LOS ANGELES—While COVID-19 vaccines are being administered across the United States to targeted age groups and priority populations, some Americans are not eager to get the shot, the Los Angeles Times reports.
“My kids are everything to me, my classroom is everything, but I’m not going to take the vaccine,” said one Minnesota teacher, who said he’s up to date on other vaccines. “I don’t feel like I’m informed enough to make a smart decision.”
A Kaiser Family Foundation survey showed 27% of Americans have vaccine hesitation, expressing doubts about getting a COVID-19 vaccine. Among health-care workers, that number jumps to 29%.
The issue of more than a quarter of U.S. residents who have said they will refuse a coronavirus vaccine has raised questions among employers, such as can they fire workers who don’t want to get vaccinated?
“It’s not cut and dry,” said Ubaka Ogbogu, professor of law and bioethics at the University of Alberta in Canada. “Not all vaccines are created equal, and not all diseases are created equal. It’s a very complex thing.”
The U.S. Equal Employment Opportunity Commission released guidance in December saying a business can implement a mandatory vaccination requirement if it’s related to the job or if being unvaccinated would directly impact other workers, customers or themselves. For example, a retailer could say front-line employees like cashiers are at risk because of daily interactions with customers, and therefore could be required to be vaccinated. Recently, legal experts also offered legal advice in the NACS Daily for employers facing this issue.

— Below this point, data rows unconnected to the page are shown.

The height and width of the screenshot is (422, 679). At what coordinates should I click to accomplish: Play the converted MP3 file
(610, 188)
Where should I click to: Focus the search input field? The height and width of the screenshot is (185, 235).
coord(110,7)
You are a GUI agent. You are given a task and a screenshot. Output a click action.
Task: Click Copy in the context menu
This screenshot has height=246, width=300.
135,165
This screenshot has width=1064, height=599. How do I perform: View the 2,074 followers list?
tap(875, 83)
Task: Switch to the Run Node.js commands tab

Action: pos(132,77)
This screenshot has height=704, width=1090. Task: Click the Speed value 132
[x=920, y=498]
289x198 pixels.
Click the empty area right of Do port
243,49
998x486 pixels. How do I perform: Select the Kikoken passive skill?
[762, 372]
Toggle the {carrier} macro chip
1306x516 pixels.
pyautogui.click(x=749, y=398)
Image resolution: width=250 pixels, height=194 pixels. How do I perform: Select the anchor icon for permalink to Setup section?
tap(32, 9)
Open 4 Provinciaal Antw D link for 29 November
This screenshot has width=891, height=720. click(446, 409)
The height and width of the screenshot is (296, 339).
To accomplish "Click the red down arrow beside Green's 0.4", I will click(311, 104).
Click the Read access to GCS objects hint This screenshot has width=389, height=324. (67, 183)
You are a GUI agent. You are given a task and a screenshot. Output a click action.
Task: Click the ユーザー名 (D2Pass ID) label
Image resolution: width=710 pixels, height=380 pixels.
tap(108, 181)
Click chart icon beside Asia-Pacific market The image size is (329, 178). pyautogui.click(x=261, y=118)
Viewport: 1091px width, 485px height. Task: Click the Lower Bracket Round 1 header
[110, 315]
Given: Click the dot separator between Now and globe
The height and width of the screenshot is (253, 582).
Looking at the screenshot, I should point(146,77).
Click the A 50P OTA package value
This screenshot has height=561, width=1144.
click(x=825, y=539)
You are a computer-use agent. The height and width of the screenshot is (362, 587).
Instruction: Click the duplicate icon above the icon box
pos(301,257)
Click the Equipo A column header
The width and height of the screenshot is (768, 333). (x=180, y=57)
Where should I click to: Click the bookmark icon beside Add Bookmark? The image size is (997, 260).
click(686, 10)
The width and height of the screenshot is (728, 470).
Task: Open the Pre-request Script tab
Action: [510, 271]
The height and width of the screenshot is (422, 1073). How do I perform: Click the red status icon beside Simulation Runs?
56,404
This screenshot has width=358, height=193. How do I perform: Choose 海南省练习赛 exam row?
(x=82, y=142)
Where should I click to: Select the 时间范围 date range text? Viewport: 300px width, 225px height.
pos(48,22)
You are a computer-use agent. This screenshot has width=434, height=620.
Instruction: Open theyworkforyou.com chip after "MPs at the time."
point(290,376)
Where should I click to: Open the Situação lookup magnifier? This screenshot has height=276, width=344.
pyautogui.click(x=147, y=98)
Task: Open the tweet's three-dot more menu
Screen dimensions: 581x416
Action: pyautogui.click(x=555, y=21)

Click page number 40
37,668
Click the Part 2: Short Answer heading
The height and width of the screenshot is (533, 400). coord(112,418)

But many employers have indicated they won’t mandate vaccination as a condition of employment. Workers who can legally object to the vaccine include those with an established medical condition or disability and if vaccinations go against sincerely held religious beliefs.
Another way to win employee cooperation is through communication and incentives. For instance, Dollar General announced recently that it would pay workers to get vaccinated. “You have to have a good reason to give people about why it is ethically right for them to subject themselves to a vaccine they don’t want to get,” Ogbogu said.